As exciting as it can be, most people would agree that moving is stressful.
Packing, loading, cleaning, and more can cause stress in the most calmest of humans during this time. Our pets may not have the same causes of stress that we do, but everything is changing for them too.
Just as we know every inch of our former home, so do our pets. They know all the street sounds, the smells of their yard, their place in the home, and the routine of their family. This all changes when we relocate. Suddenly, without explanation (as they can’t understand), the home they’ve lived in is gone. This can create real anxiety in our pets no matter how easygoing they may be normally.
"Diva Kitty Taking A Royal Nap"
Some ways to help them adjust to their new home include:
- If traveling for a longer distance in a car with your pet, it’s a good idea to keep a leash on them at all times. Strange noises and places can cause a dog or cat to react differently than when taking a normal drive. A pet carrier or a crate would reduce the worry that a scared dog or cat will bolt.

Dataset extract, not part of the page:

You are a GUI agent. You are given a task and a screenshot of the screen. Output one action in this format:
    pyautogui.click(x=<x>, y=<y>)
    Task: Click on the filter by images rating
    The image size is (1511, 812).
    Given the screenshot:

- Keep up their normal routine. Take them for walks at their normal times (as much as possible considering some moves may change time zones).
- Set up their “place” in your new home as soon as possible and reward them for going there.

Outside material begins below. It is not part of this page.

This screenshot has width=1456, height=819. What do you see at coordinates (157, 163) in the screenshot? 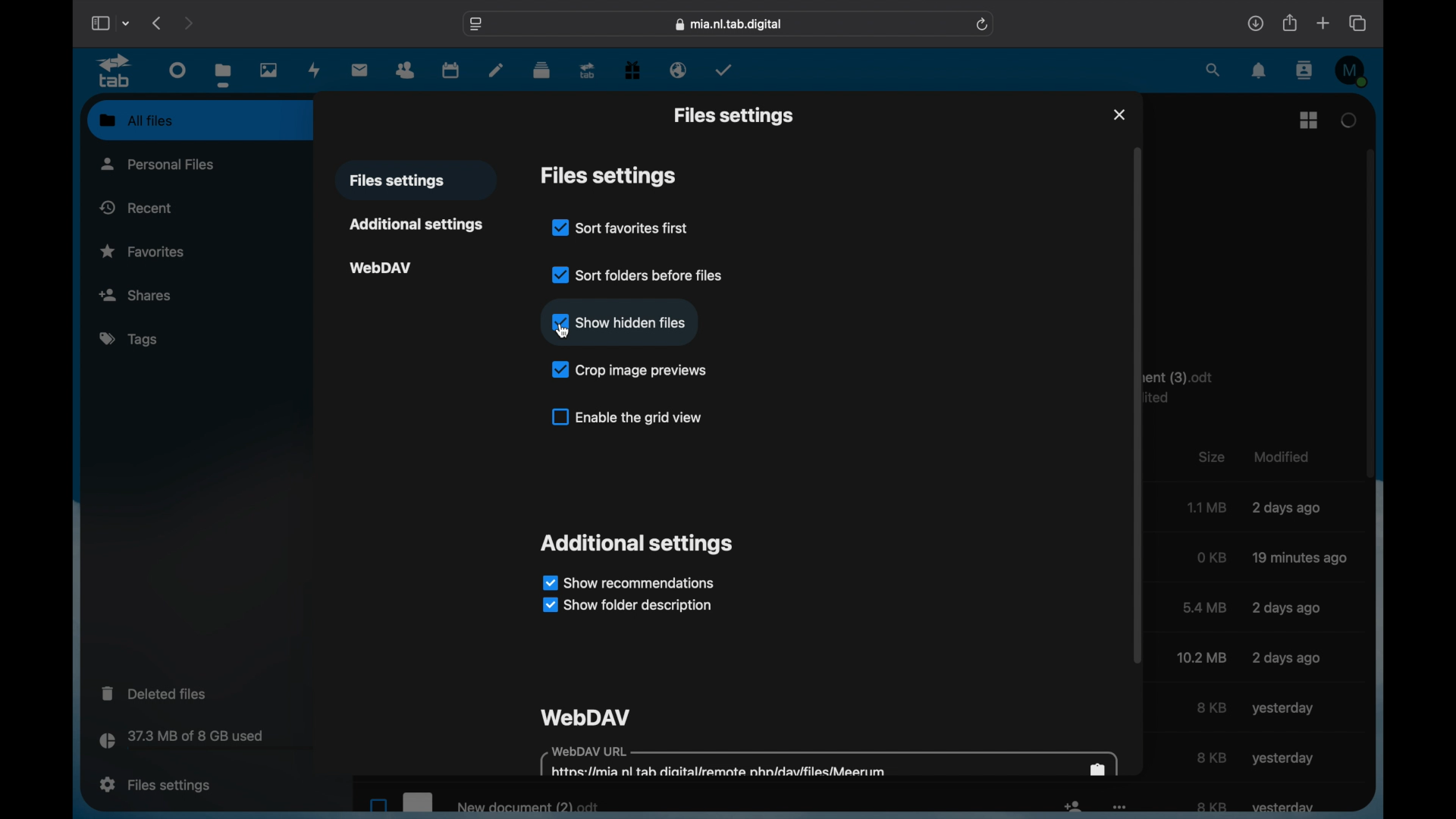
I see `personal files` at bounding box center [157, 163].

- Try not to introduce new people at the same time you are acquainting your pet with the home.
- Allow several days for your pet to resume a more normal manner. It may take a few weeks before your pet fully adjusts. Be patient.
- Using a crate or a carrier would also provide a secure environment for your pet in the home as furniture and boxes are moved in. This activity requires a lot of door openings and each one presents an opportunity for a frightened or anxious pet to get out in an unfamiliar place.
- Some pets would do better with confinement to a single room in the house with limited periods of exploring their new home. This also allows the owner to control where a pet could possibly hide. Cats are well known for their ability to “disappear” into a small space. A new home has unknown places for this to occur.
- Try to provide some extra physical exercise for your dog. Taking a few minutes to throw a ball or a frisbee in a secure location will do wonders for your pup (and for you!)
- Be patient. This really can’t be stressed enough. Your animal just had everything familiar removed from their life and there’s no way to explain what’s happening. An accident in the new home, or fearful behavior, or hiding is not uncommon and will get better with some time.
These simple steps can help during a stressful time for all family members and let you all enjoy your new home.